═════ Records for the task ═════

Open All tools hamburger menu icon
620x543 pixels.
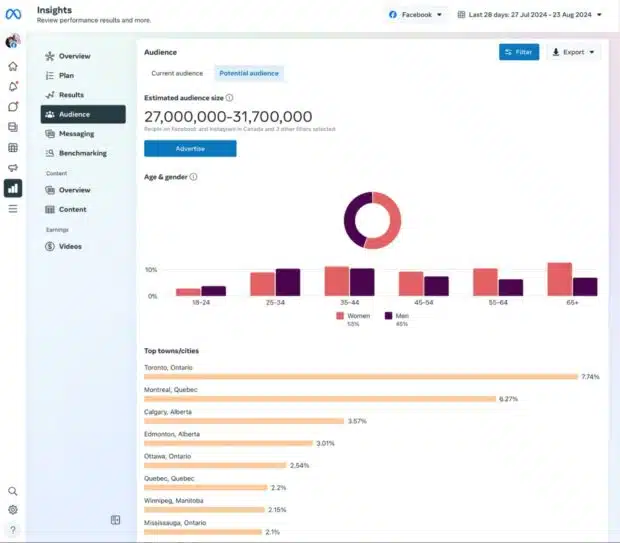pyautogui.click(x=13, y=209)
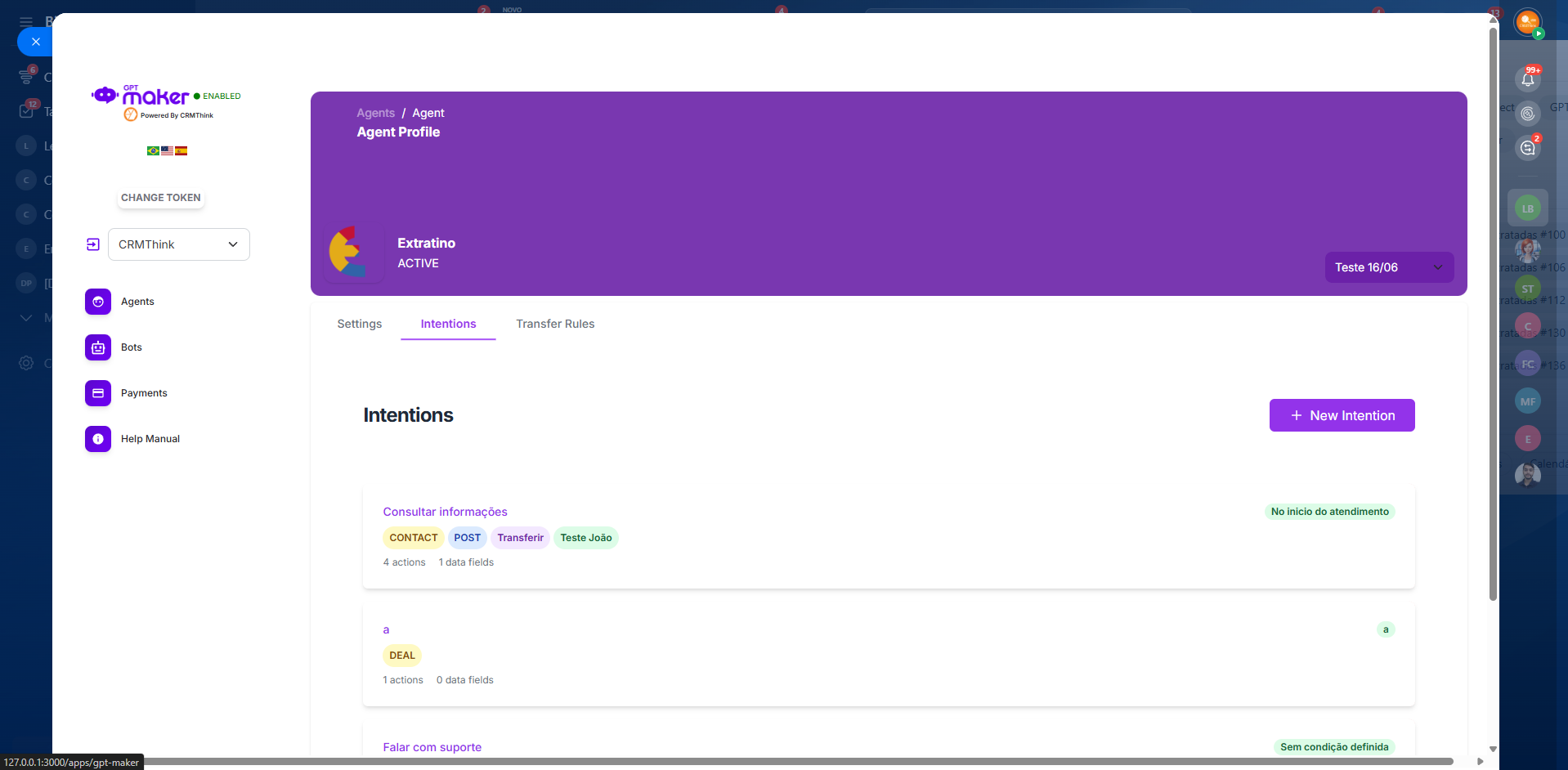The width and height of the screenshot is (1568, 770).
Task: Open the notifications bell icon
Action: tap(1527, 79)
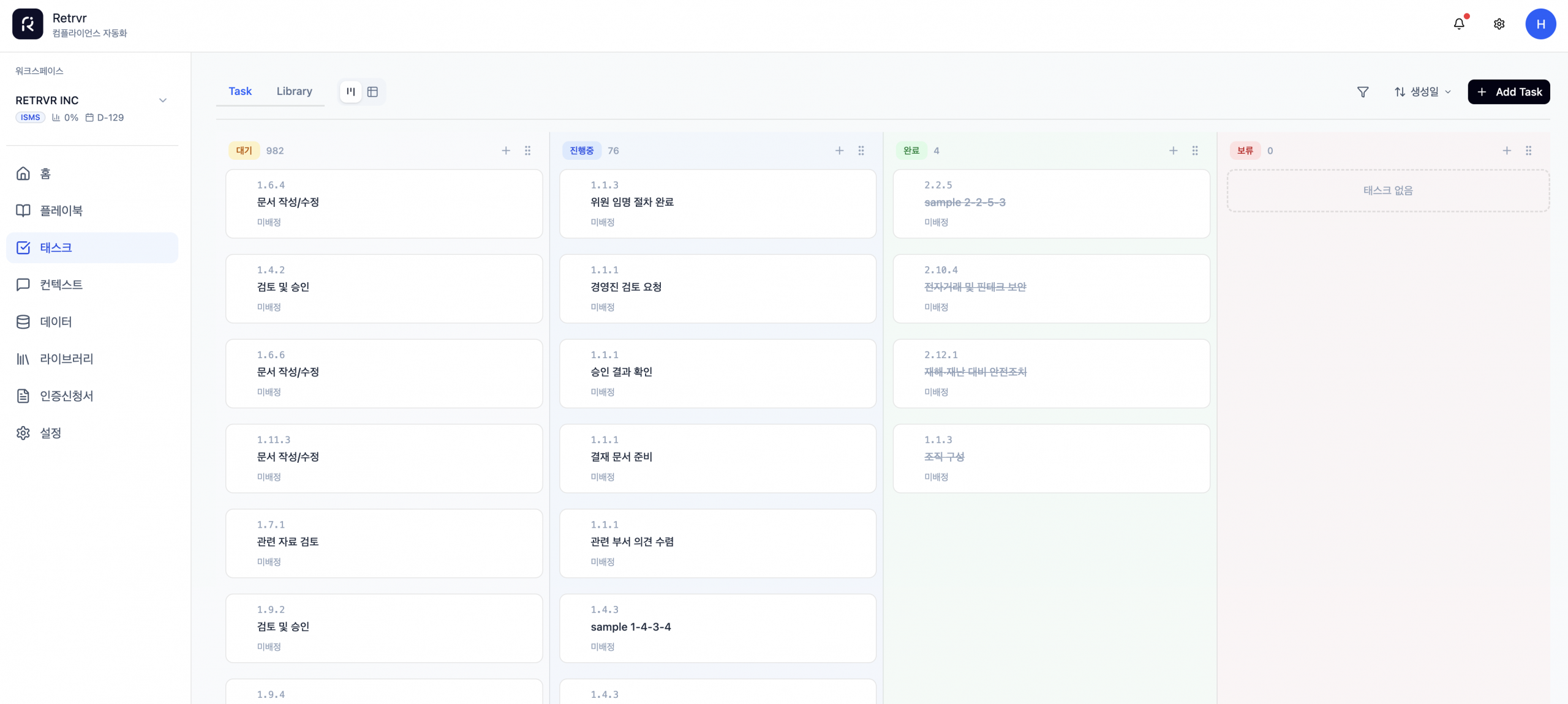Click the ISMS badge

[30, 118]
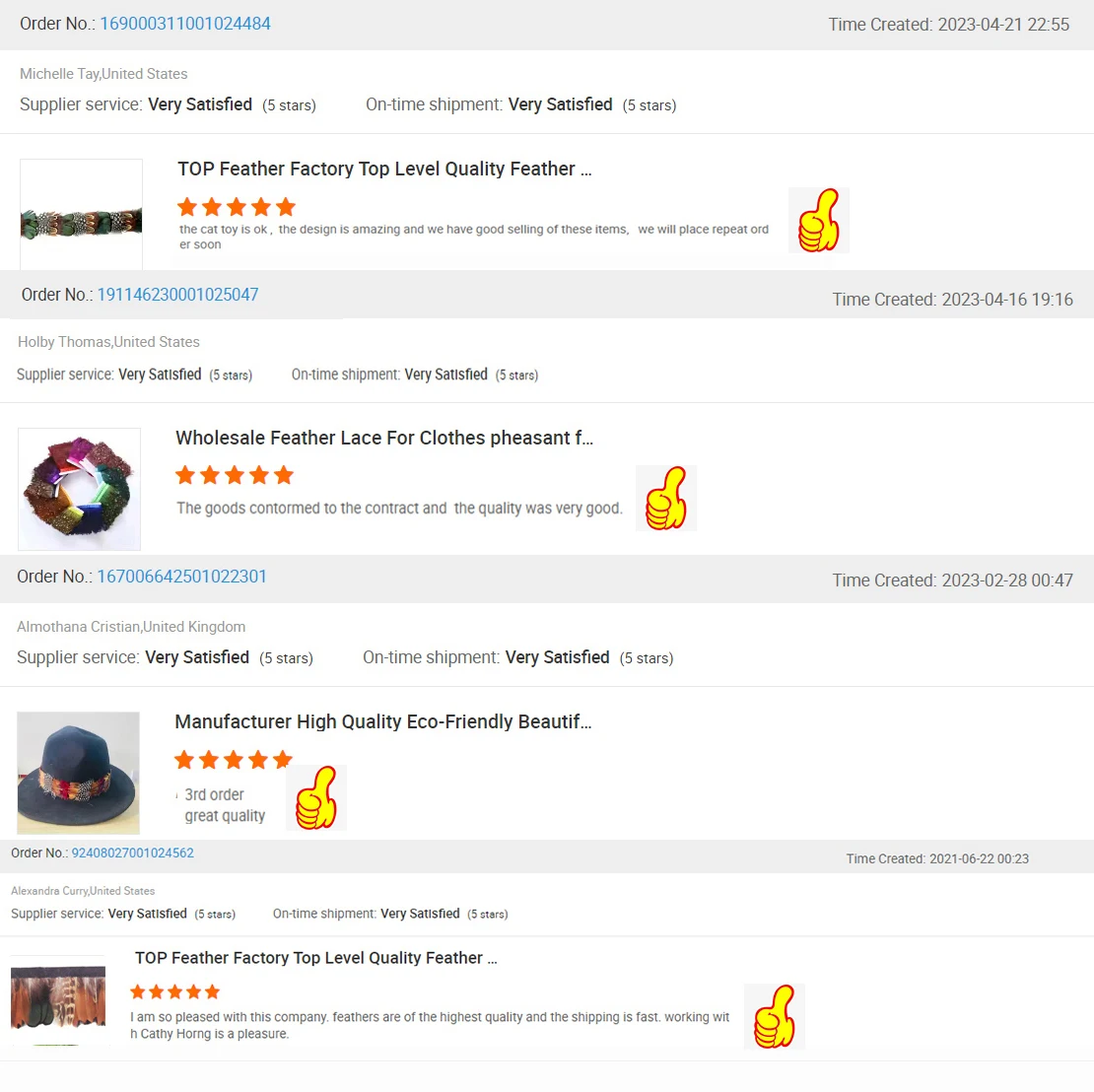This screenshot has width=1094, height=1092.
Task: Click star rating under Wholesale Feather Lace title
Action: (235, 475)
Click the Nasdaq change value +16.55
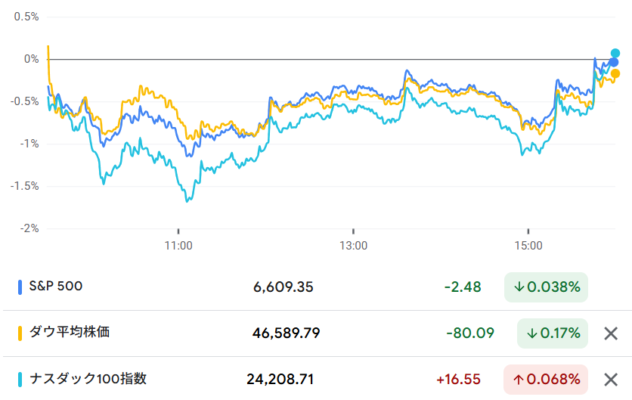Image resolution: width=632 pixels, height=400 pixels. [x=459, y=380]
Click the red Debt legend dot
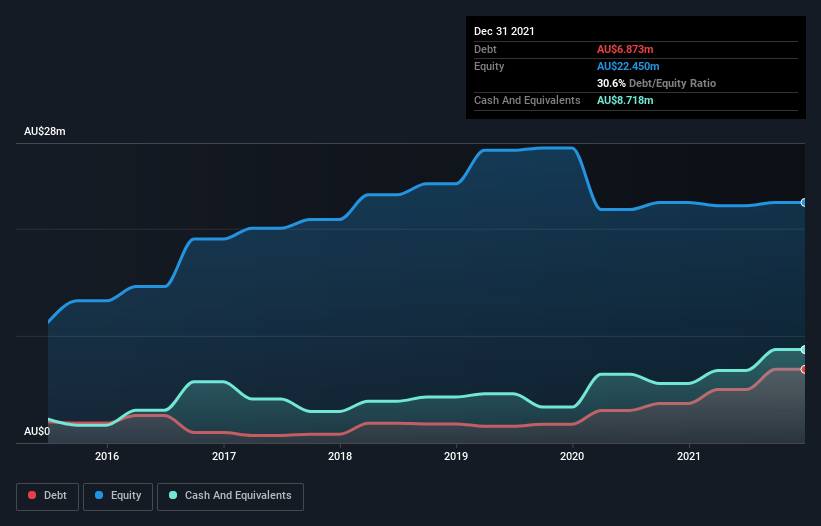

═════

● Exercise
Reproduce the part of the items that opens with the line containing "Click the Nasdaq change value +16.55" and runs through the end of the items, swapping "legend dot" for "legend marker" and leaving everything else unchanged. Omit the pictures from your answer.

● Response for this exercise
Click the Nasdaq change value +16.55
Image resolution: width=632 pixels, height=400 pixels. [x=459, y=380]
Click the red Debt legend marker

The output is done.